# Class Fan-Out Complexity



## realjoda (1. April 2009)

Hoi, ich muss in einem Projekt die Fan-Out Complexity reduzieren.

Erlaubt ist ein Wert bis zu 30 und es treten Werte bis 64 auf...
In erster linie werden die hohen Werte durch Interface Klassenvariablen erreicht (weiß nich tob ich mich so richtig ausdrücke  )
Code kann ich euch leider nicht hier posten aber falls nähere Beschreibungen notwendig sind werden die folgen.

Vll. hat jmd. shcon damit zu tun gehabt und weiß wie man Fan-Out Comlexity auflösen kann.

Ich habe auch erst nur eine Definition gefunden für dieses Problem:
"Fan-in/fan-out. For any module M, the fan-in of M is the count of the modules that call M plus the number of global data elements. The fan-out of M is the count of modules called by M plus the number of global data elements altered by M. "

Gruß
Joda


----------



## Oliver Gierke (1. April 2009)

Wenn man die ganze Pseudowissenschaft mal weglässt heißt das im Klartext nichts anderes als Dependencies reduzieren, Packages restrukturieren. Finds aber etwas strange, dass einem sowas zugetragen wird wenn nicht mal weiß, was Fan-Out genau ist bzw. wo das Problem dabei ist (keine Kritik an dir, eher eine grundsätzliche Frage).

Was ich dir dazu empfehlen kann ist das Agile Software Development - Principles, Patterns, Practices von Robert "Uncle Bob" Martin. In dem wird sehr detailliert auf Codemetriken eingegangen, warum Dinge wie Zyklenfreiheit wichtig sind und wie man Applikationen am besten (um)strukturiert. Eine Warnung vorweg: das ist nichts, was man sich mal eben anliest. Vor allem, weil es wie so oft kein wahr/falsch gibt, sonder es viel Fingerspitzengefühl bedarf.

Sehr entscheident ist hierbei auch der Scope. Bezieht sich der Fan-Out auf ein Projekt, ein Subsystem, ein Modul, ein Package, eine Klasse? Je nach Scope ändert sich die Semantik von "außen" ja stark, so dass es bei einer Klasse z.B. in gewissen Fällen kein Problem ist, einen großen Fan-Out zu haben, wenn die meisten Abhängikeiten im Package der Klasse selbst liegen. Zwischen Modulen und Subsystemen sollte eigentlich nur über dedizierte Interfaces und Typen gesprochen werden. IMHO ist dabei eine Zyklenfreiheit wesentlich wichtiger als ein geringer Fan-Out, wenn auch ein großer Fan-Out das Risiko birgt, dass sich Zyklen einschleichen.
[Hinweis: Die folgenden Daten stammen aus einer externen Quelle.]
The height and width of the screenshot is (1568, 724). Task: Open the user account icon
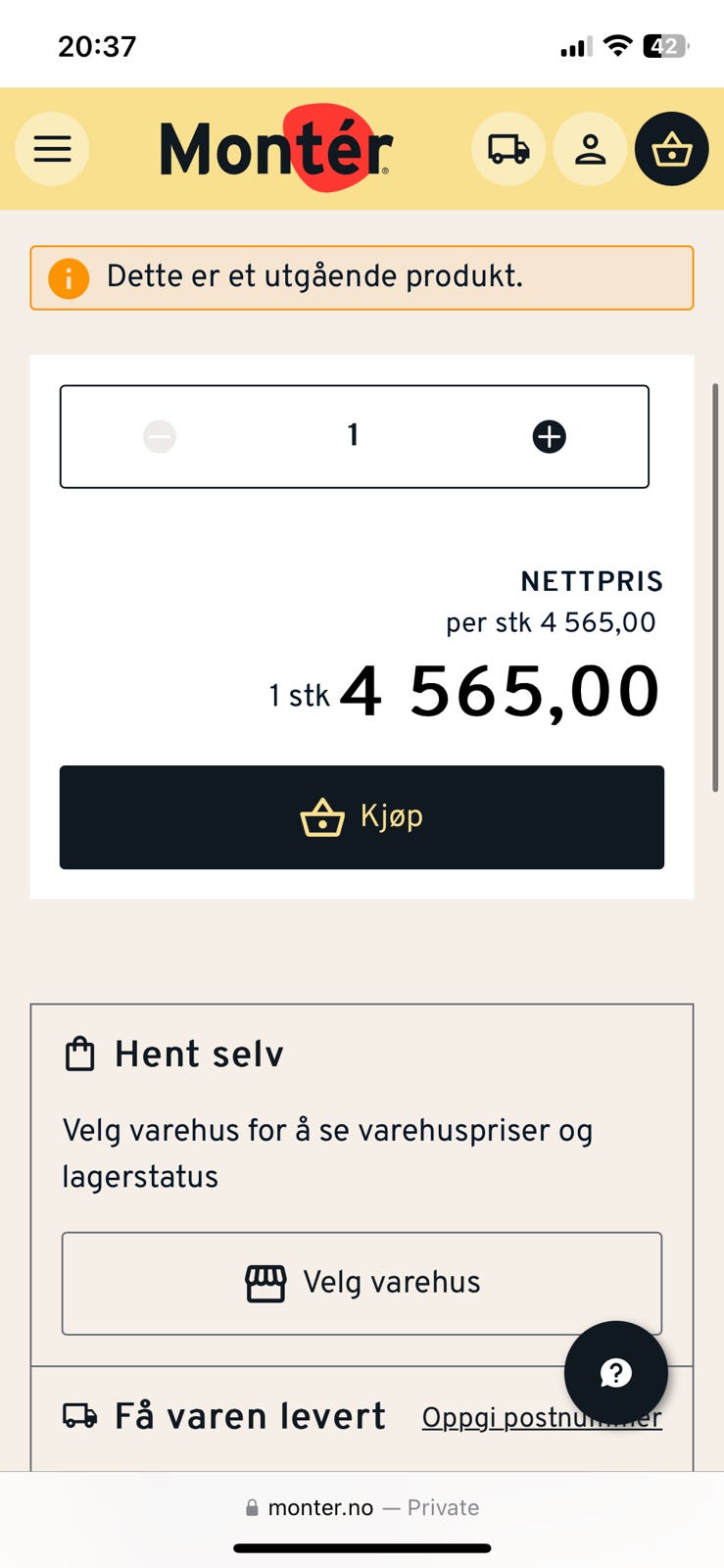tap(590, 149)
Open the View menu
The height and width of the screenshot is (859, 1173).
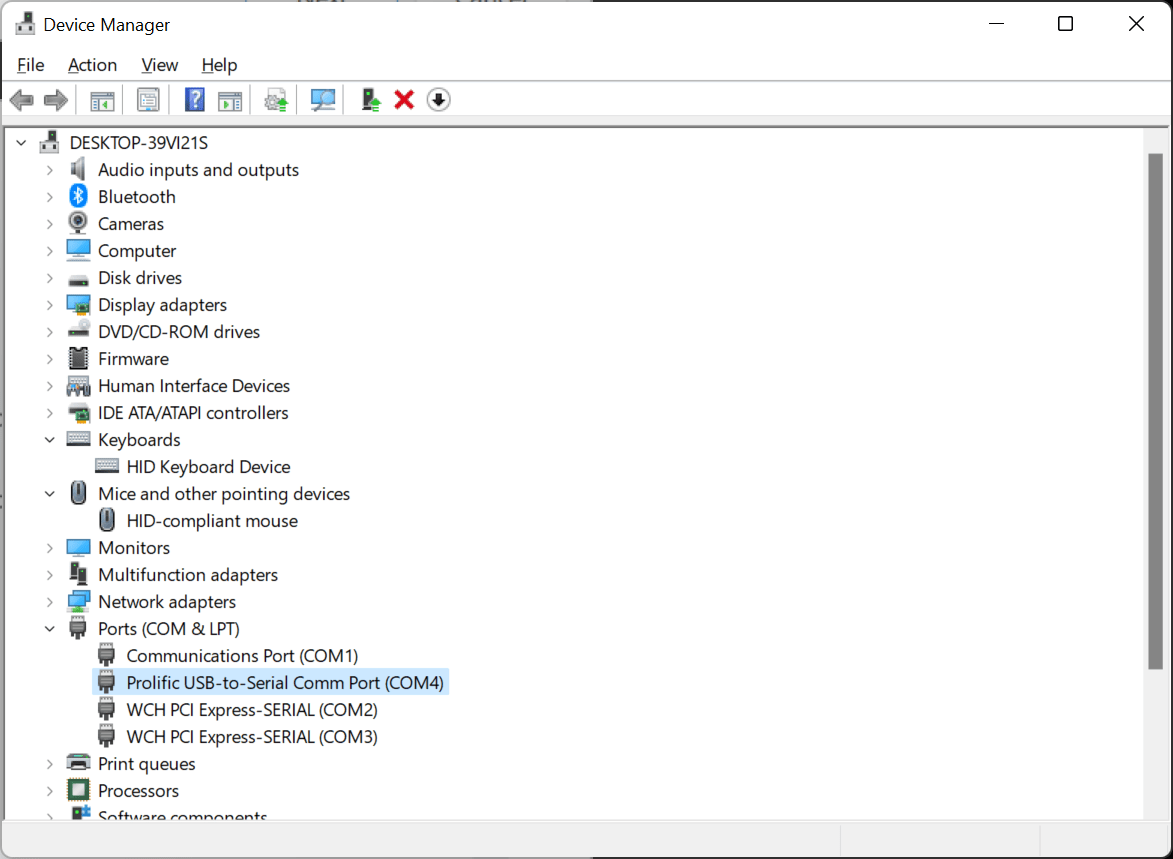click(159, 65)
Wie du siehst - kein einfaches Brot. 

Als Grundlegende Arbeitstechniken würde ich hierbei allerdings das Einführen von Interfaces und Dependency Injection nennen. Damit wird man recht gut Dependencies los, wenn man vorher sehr viele Abhängigkeiten hatte die auf Implementierungsklassen gingen. Allerdings bedeutet das in vielen Fällen recht größerere Refactorings, womit wir wieder bei der Frage sind, wie das jemand ernsthaft bewerten, einschätzen und umsetzen soll, der sowas bisher nicht gemacht hat.
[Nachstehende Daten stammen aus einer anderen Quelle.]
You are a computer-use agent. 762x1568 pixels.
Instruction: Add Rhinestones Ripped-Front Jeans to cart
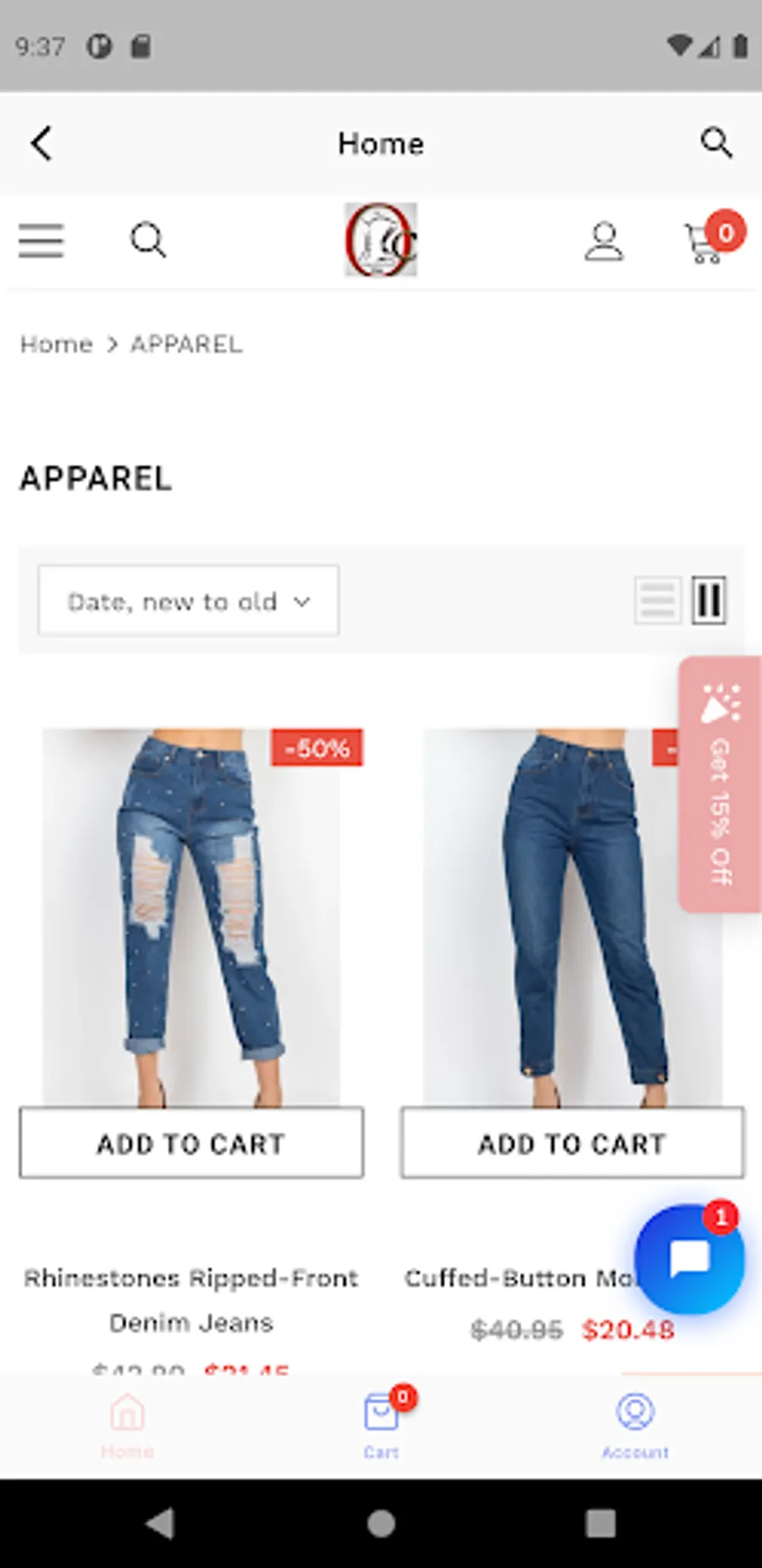pos(191,1143)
Aber - um noch was positives zu sagen - ich finde es gut, dass solcherlei Probleme in deiner Firma scheinbar erkannt und aktiv angegangen werden. Viele schieben sowas oft vor sich her bzw. achten gar nicht darauf und wundern sich dann, warum sie ihre Software alle 2 Jahre neu schreiben müssen.

Gruß
Ollie


----------



## realjoda (1. April 2009)

OK, ich danke dir schon mal. Mit Dependency Injection hatte ich schon zu tun, allerdings nicht bei solch komplexen Code, sondern nur bei Übungsklassen. Werde mich nochmal einlesen. Das Buch sieht auch sehr interessant aus!

Vll. ist es nützlich wenn ich kurz skizziere wie ich dazu gekommen bin.
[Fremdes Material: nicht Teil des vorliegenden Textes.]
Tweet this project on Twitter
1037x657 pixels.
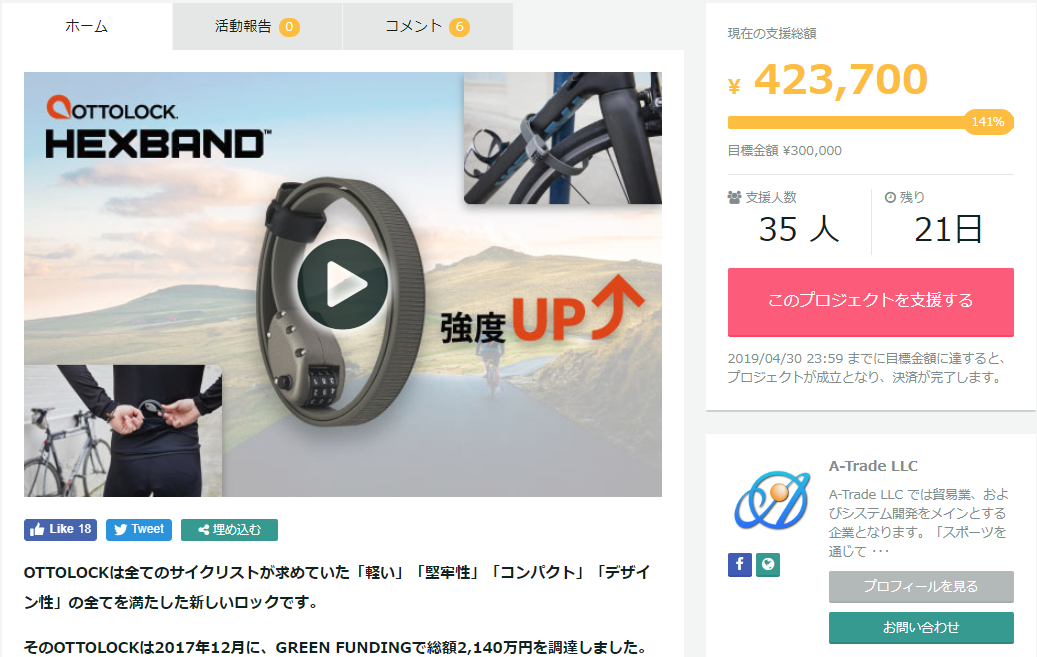[139, 529]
Ich bin zur Zeit Auszubildender und seit ein paar Monaten in dieser Abteilung. 
Vor einer weile bat man mich metrics zu lösen (eclipse + checkstyle):
- Method Length
- Strict Duplicate Code
- Nested if-else depth
- Cyclometic Complexity
- Class Data Abstraction Coupling
- Class Fan-Out Complexity
In diesem zuge hab ich mich ein wenig übers Refactoring schlau gemacht und Martin Fowlers Buch "Refactoring - Improving the design of existing Code" zu Gemüte gezogen, bekam jedoch recht schnell Kopfschmerzen, was unter anderem am Englisch und an dem Großraumbüro (ca. 15 leute  ) lag...
Alles bis auf die letzten beiden Punkte habe ich auf Anhieb verstanden und nun sind diese halt noch übrig.

Es ist so, dass die Klassen die ich mir bis jetzt genauer angeschaut habe - in Projekt a - mit Interfaces aus verschiedenen  - Projekten x, y, z - arbeiten.

Könntest du mir bitte folgendes näher erklären?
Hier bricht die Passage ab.